§ Goal of the exercise
Write every line below out again exactly, images omitted.

§ Data
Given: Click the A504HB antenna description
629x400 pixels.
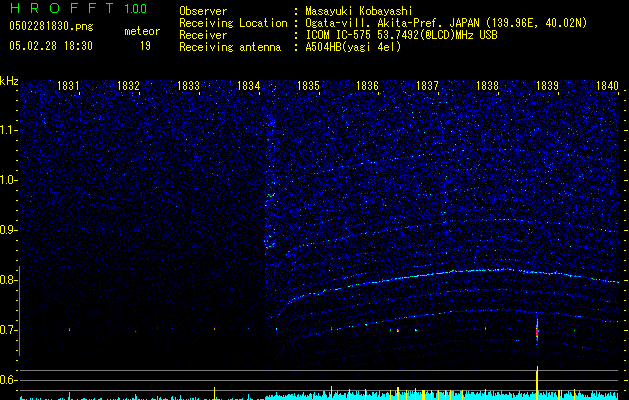Looking at the screenshot, I should pyautogui.click(x=353, y=47).
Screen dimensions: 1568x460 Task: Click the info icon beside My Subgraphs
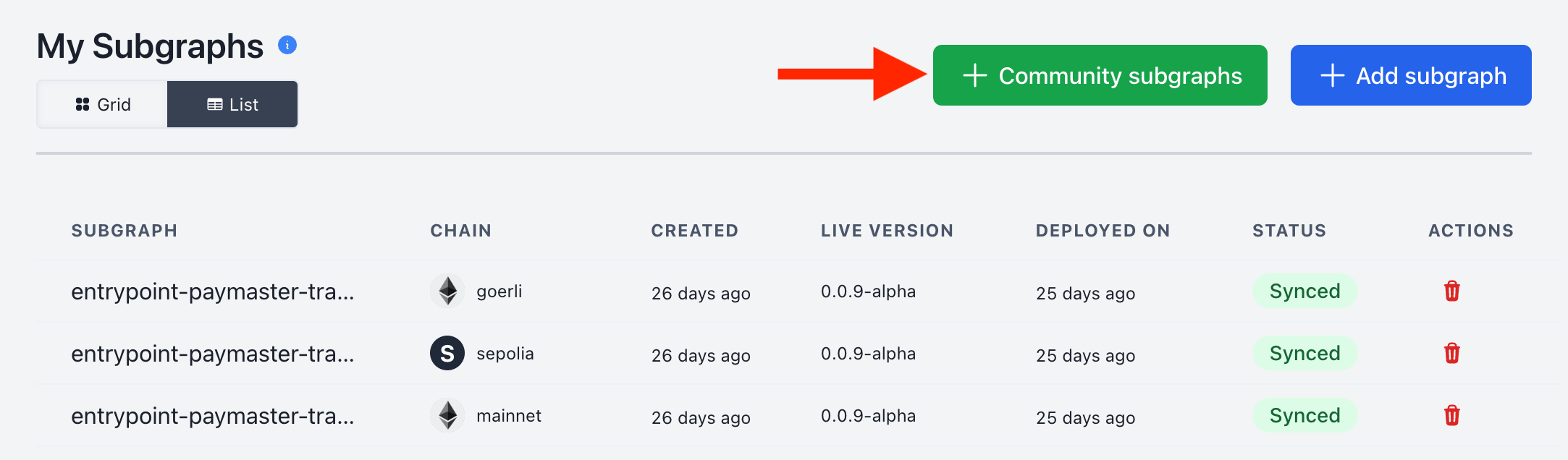(287, 46)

§ Task answer
Given: Click the A504HB antenna description
629x400 pixels.
Looking at the screenshot, I should pyautogui.click(x=353, y=47).
Screen dimensions: 1568x460 Task: Click the info icon beside My Subgraphs
(287, 46)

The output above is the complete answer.